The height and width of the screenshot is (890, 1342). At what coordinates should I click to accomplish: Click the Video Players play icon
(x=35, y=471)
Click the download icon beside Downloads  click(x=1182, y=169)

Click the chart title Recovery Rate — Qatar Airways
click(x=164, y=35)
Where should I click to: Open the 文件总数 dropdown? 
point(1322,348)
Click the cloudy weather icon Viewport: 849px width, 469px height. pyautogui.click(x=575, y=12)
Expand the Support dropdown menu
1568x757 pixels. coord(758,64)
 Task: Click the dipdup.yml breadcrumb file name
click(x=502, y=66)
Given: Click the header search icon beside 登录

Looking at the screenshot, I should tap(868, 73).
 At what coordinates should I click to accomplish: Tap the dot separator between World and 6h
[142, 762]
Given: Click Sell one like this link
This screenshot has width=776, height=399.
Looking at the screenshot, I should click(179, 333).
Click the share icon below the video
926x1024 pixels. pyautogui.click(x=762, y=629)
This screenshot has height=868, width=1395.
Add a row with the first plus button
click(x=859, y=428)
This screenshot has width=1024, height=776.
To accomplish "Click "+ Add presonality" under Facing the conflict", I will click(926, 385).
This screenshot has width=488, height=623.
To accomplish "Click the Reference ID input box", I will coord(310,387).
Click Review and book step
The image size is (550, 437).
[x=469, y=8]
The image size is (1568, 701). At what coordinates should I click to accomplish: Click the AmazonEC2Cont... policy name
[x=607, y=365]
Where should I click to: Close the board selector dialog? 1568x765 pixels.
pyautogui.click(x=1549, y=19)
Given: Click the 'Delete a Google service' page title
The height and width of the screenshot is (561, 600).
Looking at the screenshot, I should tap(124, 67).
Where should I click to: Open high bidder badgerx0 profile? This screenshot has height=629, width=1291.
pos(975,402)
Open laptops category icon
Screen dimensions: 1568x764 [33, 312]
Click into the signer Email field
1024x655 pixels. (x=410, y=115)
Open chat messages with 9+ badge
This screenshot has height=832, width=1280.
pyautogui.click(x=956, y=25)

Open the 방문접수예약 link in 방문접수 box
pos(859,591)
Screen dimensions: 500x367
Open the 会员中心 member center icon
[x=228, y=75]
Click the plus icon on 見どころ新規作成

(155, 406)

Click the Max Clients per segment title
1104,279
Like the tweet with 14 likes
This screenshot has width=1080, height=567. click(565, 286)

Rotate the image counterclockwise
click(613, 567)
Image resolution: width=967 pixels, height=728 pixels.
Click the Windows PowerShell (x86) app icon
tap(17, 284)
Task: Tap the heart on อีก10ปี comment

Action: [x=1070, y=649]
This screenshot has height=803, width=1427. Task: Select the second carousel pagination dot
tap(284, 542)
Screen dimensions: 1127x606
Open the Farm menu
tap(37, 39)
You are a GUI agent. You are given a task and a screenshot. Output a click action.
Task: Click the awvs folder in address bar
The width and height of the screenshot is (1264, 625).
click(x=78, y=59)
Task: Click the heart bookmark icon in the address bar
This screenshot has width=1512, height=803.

### ACTIVITY:
Retrieve each line from the records above where the word "will" occurs.

### EXERCISE ANSWER:
To accomplish "Click "+ Add presonality" under Facing the conflict", I will click(926, 385).
To accomplish "Click the Reference ID input box", I will coord(310,387).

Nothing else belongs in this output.